I am getting ready to purchase a 16' Lowe Roughneck jon boat with a 20" transom height. I am planning on putting a bow mounted trolling motor on the front. Right now I am trying to decide between the minn kota edge 40 and a motor guide trolling motor both are about the same price. Right now I am leaning towards the minn kota because I have read some bad things about the gator flex mount on the motor guide. I would appreciate it if you guys could give some advice or any first hand experience you may have with any of these motors before I make this investment. Oh yea how long of a shaft should I get? or does it matter that much.
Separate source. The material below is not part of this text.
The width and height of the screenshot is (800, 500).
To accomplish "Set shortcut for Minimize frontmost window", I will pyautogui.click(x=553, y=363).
Thanks!


----------



## rdneibch (Apr 22, 2006)

i have a m.k. maxxum 74 on my ranger.i hate it.it is a '03 model and it has been nothing but trouble.the mount squeeks and pops,if the water is rough running down the lake one of the pins on the mount has started to back out and i have to smack it back in so the motor will go all the way down. last year the screws that hold the bearing wher the 2 different sized shafts come together backed out and felt like the cable was busted that was a common problem covered by warranty. while that was being fixed they put an extra clamp on the shaft to keep it from sliding all the way down because you couldn't tighten the factory clamp tight enough to hold it up,also a common problem.now today i just took it to be fixed again because i think the motor has gone out.i will be calling minn kota tomorrow to complain.unless they fix it i will be buying the motor guide digital.sorry for the long post but that was good timing for me to vent.hope that helps with your choice.


----------



## Invector (Jan 13, 2006)

Minnkota with the available remote. We just got a new boat and put the biggest 24 volt you can get on it. We opted for the remote and have not used the foot control since.


----------



## boondocks (Jan 27, 2006)

I had a motor guide once.Never again.If it was calm(and I mean dead calm)it worked just fine,but as soon as the wind picked up it was impossible to control.You had to have your foot on it at all times a real pain in the neck.I now have a minnkota auto pilot.I wouldn't trade it for anything.


----------



## Bagman (Oct 17, 2002)

I also would concur on the MinnKota Auto Pilot. Its been a very reliable unit for me in the 7 years or so Ive had mine.


----------